## ACTIVITY
Print, in exact form, the lines below from the one containing "Click the scrollbar" through the one containing "You are a computer-use agent. 1140x1236", and omit all others.

BEGIN INPUT DATA

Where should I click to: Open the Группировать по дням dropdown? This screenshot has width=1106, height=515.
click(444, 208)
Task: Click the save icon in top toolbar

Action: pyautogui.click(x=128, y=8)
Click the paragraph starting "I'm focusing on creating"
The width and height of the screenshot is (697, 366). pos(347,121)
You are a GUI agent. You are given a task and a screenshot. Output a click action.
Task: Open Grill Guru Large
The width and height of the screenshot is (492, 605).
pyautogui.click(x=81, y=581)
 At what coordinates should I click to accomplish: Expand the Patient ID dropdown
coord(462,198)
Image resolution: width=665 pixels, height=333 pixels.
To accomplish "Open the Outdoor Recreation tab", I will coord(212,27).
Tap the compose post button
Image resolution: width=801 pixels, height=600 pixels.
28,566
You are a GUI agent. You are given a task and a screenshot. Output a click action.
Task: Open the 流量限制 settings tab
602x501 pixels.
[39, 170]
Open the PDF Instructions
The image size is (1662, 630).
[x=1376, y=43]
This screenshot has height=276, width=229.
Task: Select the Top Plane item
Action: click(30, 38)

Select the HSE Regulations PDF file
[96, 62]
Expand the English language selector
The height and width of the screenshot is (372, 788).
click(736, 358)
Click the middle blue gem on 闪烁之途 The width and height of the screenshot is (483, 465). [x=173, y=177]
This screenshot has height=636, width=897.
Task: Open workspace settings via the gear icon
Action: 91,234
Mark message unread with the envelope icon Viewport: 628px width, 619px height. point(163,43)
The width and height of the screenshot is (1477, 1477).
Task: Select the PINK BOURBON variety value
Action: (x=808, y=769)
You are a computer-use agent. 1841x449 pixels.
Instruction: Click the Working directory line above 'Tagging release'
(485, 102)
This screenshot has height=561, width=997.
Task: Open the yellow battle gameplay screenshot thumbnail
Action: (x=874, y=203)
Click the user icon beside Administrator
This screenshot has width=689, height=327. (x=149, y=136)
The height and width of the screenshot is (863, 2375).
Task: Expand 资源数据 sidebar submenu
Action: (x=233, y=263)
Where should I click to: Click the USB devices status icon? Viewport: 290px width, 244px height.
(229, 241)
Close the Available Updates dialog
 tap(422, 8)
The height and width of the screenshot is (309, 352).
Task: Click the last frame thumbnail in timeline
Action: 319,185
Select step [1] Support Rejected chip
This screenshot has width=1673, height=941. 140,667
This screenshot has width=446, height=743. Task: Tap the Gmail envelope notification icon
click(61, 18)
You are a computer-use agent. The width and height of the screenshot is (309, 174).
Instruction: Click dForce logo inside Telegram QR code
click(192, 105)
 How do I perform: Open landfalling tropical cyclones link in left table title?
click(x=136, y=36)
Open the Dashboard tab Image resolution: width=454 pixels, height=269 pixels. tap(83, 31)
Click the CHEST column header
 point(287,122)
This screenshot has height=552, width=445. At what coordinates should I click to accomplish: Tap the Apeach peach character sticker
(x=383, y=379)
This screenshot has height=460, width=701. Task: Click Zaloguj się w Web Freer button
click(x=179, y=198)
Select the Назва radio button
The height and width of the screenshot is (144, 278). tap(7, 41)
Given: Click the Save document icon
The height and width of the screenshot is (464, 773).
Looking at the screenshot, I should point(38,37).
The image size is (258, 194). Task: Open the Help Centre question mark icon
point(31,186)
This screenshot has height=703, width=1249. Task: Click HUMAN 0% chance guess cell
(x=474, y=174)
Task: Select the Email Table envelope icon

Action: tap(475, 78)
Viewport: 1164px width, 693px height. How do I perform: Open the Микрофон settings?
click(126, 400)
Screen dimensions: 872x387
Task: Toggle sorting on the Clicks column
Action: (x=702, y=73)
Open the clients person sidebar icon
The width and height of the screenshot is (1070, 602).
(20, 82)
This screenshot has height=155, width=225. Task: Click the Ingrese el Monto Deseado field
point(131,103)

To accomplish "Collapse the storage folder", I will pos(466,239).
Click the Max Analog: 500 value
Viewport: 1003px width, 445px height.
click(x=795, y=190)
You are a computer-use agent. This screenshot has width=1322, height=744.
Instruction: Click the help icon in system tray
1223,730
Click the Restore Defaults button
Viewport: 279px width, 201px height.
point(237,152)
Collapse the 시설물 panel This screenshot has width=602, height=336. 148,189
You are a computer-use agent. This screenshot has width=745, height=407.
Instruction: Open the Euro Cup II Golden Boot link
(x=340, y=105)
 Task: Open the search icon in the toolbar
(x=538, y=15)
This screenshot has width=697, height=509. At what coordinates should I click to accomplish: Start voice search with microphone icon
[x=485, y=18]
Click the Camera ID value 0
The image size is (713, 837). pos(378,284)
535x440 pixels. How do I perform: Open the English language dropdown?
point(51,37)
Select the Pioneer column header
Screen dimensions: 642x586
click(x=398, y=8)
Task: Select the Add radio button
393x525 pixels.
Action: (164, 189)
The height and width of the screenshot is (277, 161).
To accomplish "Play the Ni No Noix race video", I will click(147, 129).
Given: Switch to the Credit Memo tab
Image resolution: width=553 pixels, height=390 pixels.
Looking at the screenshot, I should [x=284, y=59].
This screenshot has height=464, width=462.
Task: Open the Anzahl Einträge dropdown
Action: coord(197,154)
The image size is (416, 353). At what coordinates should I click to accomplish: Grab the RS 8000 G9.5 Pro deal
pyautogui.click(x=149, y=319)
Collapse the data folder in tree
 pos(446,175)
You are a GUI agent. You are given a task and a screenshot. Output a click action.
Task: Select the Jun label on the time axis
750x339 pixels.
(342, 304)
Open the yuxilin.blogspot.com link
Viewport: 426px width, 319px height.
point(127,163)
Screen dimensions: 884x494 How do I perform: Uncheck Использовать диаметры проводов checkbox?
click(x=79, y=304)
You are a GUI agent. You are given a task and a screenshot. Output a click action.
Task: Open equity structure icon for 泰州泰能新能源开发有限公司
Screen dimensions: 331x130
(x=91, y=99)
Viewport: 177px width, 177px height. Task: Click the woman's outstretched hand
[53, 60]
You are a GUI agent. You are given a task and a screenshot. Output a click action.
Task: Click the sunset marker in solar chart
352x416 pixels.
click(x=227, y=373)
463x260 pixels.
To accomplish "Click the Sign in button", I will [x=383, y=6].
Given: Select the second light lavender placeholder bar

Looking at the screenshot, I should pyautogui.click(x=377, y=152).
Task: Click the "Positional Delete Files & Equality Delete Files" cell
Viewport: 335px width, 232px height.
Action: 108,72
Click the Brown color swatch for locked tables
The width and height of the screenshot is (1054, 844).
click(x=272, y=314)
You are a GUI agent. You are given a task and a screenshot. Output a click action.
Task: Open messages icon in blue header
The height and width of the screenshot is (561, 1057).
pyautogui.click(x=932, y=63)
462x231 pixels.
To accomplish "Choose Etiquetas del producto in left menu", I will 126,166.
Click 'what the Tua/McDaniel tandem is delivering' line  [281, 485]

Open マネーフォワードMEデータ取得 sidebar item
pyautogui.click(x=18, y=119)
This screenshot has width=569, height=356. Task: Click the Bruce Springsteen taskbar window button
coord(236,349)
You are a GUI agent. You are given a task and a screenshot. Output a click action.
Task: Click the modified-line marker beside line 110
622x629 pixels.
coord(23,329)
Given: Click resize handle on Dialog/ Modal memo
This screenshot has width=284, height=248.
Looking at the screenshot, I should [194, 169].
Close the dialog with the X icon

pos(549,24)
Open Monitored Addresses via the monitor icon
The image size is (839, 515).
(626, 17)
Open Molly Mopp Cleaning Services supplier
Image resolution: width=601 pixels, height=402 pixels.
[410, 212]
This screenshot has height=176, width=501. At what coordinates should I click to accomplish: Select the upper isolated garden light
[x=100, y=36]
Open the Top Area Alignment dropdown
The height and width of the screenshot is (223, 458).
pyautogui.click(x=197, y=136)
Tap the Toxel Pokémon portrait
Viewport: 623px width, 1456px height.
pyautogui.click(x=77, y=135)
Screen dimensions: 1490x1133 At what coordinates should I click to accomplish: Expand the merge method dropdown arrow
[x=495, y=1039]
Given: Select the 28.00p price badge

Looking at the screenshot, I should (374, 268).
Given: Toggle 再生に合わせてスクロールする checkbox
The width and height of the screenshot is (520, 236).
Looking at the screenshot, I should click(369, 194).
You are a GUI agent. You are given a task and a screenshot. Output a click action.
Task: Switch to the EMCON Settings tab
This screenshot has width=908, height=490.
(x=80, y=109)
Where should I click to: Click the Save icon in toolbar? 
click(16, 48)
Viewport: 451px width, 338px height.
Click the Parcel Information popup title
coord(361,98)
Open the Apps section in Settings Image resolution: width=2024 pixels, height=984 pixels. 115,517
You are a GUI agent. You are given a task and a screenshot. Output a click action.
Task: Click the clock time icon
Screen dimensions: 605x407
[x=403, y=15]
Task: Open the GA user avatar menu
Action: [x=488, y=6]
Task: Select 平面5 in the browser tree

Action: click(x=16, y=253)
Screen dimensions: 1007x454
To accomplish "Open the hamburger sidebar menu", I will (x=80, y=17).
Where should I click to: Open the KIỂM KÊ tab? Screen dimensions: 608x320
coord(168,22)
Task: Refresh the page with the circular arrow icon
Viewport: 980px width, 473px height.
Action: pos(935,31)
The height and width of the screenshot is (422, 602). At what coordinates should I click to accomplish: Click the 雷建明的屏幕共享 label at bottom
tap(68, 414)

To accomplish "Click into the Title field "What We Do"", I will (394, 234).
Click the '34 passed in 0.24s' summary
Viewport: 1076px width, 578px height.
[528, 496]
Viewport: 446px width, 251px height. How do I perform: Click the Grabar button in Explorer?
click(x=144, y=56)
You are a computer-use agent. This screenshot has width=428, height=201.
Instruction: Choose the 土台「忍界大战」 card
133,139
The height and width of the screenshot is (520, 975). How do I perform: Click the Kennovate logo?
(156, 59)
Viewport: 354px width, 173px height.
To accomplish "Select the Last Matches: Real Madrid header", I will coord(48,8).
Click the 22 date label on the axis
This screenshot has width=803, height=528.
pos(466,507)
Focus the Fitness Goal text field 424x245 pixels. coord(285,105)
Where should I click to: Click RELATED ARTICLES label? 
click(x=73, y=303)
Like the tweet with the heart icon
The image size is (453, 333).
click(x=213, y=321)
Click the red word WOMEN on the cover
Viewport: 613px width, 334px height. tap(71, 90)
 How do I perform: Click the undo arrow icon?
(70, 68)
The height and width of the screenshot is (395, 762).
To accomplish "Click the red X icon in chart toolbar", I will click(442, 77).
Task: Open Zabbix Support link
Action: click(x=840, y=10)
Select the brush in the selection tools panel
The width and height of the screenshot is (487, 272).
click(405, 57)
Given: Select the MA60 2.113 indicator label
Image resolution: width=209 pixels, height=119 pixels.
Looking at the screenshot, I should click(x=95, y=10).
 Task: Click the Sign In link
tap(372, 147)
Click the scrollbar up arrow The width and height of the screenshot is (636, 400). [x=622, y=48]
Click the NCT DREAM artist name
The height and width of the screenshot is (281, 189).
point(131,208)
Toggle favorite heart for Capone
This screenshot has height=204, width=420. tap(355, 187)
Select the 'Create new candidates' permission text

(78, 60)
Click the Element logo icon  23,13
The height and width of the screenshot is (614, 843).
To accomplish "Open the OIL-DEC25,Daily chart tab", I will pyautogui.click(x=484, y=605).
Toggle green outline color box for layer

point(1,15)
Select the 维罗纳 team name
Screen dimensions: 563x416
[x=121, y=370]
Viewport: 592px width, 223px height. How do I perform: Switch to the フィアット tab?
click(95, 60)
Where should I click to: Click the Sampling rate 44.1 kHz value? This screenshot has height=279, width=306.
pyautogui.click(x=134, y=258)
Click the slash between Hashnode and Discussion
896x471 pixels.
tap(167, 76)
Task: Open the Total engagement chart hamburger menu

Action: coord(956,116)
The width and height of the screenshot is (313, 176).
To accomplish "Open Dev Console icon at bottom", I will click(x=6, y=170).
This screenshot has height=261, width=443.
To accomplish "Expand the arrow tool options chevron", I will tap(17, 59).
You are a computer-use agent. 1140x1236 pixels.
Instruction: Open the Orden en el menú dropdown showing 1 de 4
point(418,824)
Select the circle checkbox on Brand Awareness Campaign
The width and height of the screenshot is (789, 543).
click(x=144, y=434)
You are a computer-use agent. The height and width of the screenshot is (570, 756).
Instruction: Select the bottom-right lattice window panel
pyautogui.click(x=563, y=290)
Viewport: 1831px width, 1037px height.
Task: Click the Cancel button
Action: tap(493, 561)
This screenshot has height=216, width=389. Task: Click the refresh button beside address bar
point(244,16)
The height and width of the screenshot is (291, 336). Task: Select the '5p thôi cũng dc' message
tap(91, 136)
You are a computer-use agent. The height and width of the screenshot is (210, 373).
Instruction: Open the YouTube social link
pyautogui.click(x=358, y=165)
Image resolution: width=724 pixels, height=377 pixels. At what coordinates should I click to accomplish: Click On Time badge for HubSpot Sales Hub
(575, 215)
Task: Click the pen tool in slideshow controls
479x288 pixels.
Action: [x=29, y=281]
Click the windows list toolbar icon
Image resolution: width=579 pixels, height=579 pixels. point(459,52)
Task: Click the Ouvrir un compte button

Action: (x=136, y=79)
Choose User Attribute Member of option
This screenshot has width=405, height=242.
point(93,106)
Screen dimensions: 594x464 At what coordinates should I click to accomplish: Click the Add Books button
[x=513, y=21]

END INPUT DATA

## ANSWER SPACE
Click the scrollbar up arrow The width and height of the screenshot is (636, 400). [x=622, y=48]
Click the NCT DREAM artist name
The height and width of the screenshot is (281, 189).
point(131,208)
Toggle favorite heart for Capone
This screenshot has height=204, width=420. tap(355, 187)
Select the 'Create new candidates' permission text

(78, 60)
Click the Element logo icon  23,13
The height and width of the screenshot is (614, 843).
To accomplish "Open the OIL-DEC25,Daily chart tab", I will pyautogui.click(x=484, y=605).
Toggle green outline color box for layer

point(1,15)
Select the 维罗纳 team name
Screen dimensions: 563x416
[x=121, y=370]
Viewport: 592px width, 223px height. How do I perform: Switch to the フィアット tab?
click(95, 60)
Where should I click to: Click the Sampling rate 44.1 kHz value? This screenshot has height=279, width=306.
pyautogui.click(x=134, y=258)
Click the slash between Hashnode and Discussion
896x471 pixels.
tap(167, 76)
Task: Open the Total engagement chart hamburger menu

Action: coord(956,116)
The width and height of the screenshot is (313, 176).
To accomplish "Open Dev Console icon at bottom", I will click(x=6, y=170).
This screenshot has height=261, width=443.
To accomplish "Expand the arrow tool options chevron", I will tap(17, 59).
You are a computer-use agent. 1140x1236 pixels.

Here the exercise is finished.